Fracasa diálogo de Obama y legisladores republicanos

Tras un encuentro realizado anoche en la Casa Blanca, convocado por el mandatario, el líder de la Cámara baja, John Boehner, acusó al demócrata de no querer negociar.
Nancy Pelosi y Harry Reid apoyaron al presidente tras la cita que duró 90 minutos.
Nancy Pelosi y Harry Reid apoyaron al presidente tras la cita que duró 90 minutos. (Michael Reynolds/EFE)

Washington

El gobierno de Estados Unidos continuará cerrado hoy tras el fracaso anoche del último intento de diálogo entre congresistas demócratas y republicanos celebrado en la Casa Blanca a pedido de Barack Obama.

El objetivo declarado de la cita era buscar una forma de poner fin al cierre del gobierno —que ha dejado sin trabajo ni paga a cientos de miles de funcionarios, reducido servicios esenciales y cerrado museos, monumentos y parques del país, entre otros— desde la madrugada del martes.

Se pretendía también hallar una fórmula para impedir una nueva crisis inminente cuando, en menos de dos semanas, se cumpla el plazo límite para elevar el techo de la deuda, con el fin de evitar que el país caiga en impagos.

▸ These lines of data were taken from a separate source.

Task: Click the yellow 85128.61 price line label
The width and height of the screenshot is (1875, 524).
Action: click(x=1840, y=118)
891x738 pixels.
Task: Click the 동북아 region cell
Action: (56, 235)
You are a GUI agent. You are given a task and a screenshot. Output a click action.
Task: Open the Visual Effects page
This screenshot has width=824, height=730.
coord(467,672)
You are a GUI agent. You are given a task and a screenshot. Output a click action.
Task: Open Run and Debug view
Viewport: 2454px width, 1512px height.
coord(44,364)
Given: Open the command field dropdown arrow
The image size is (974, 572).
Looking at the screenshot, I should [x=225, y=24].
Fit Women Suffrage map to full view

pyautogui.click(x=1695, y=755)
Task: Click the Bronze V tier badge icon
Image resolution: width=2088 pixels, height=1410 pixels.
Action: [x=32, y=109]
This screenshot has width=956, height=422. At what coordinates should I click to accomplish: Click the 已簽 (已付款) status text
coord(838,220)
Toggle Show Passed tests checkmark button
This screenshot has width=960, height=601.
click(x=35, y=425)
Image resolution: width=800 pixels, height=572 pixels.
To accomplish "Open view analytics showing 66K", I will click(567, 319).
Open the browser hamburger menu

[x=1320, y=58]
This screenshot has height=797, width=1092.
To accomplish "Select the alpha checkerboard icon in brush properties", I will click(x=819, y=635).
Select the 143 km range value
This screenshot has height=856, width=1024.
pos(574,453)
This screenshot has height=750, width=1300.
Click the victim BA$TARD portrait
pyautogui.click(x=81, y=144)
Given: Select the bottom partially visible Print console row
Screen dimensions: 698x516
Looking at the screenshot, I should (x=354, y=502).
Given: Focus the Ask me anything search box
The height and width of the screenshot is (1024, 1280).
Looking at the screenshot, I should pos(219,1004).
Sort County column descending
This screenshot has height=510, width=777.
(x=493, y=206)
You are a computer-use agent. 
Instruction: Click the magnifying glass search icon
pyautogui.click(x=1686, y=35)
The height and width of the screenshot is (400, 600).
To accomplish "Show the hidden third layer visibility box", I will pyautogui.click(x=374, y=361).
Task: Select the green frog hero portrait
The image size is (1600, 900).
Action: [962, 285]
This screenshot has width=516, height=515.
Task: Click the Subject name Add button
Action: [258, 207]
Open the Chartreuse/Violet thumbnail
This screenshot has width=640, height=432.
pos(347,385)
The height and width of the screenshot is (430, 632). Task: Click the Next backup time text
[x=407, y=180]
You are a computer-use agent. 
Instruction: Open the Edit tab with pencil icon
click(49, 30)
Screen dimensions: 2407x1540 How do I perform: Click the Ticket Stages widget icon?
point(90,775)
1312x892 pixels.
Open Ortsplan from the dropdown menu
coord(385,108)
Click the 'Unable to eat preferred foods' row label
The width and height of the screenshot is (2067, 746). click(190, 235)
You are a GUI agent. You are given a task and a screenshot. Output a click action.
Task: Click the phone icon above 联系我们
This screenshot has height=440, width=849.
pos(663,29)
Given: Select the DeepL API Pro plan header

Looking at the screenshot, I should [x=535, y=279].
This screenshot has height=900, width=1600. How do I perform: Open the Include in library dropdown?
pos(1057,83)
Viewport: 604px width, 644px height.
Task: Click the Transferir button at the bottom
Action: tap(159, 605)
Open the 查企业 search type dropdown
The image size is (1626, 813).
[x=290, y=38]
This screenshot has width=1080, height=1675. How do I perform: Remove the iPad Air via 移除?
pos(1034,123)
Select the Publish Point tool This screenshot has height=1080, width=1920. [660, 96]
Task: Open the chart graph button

Pero el vocero de la Casa Blanca, Jay Carney, había dejado en claro con anterioridad que el encuentro no era un intento de negociar sobre la condición impuesta hasta ahora por la oposición republicana, la de acabar —o al menos retrasar— la aplicación de la reforma sanitaria que es el programa estrella de Obama, en vigor desde el martes.

Es más, el propio mandatario subrayó en una entrevista emitida por la cadena CNBC poco antes de la reunión, que el Legislativo tiene que acordar reabrir el gobierno y elevar el techo de la deuda antes de que él se ponga a negociar con ellos sobre prioridades presupuestarias más amplias, y advirtió a los líderes financieros que la “gravedad” de esta crisis es “para preocuparse”.

“En democracia no es inusual que demócratas y republicanos no estén de acuerdo, (...) pero cuando tienes una situación en la que una facción está dispuesta a dejarnos en impagos frente a nuestras obligaciones, entonces tenemos un problema”, alertó.

Con gesto grave, el presidente de la Cámara de Representantes, el republicano John Boehner, acusó a Obama tras la reunión de no querer negociar.

“El presidente reiteró una vez más que no va a negociar (...), los demócratas han rechazado todas nuestras ofertas”, lamentó el líder republicano ante la Casa Blanca.

El presidente de la mayoría demócrata en el Senado, Harry Reid, y la líder de la minoría del mismo partido en la Cámara baja, Nancy Pelosi, revirtieron la acusación de intransigencia de Boehner al afirmar que los republicanos quieren seguir con el cierre administrativo del gobierno.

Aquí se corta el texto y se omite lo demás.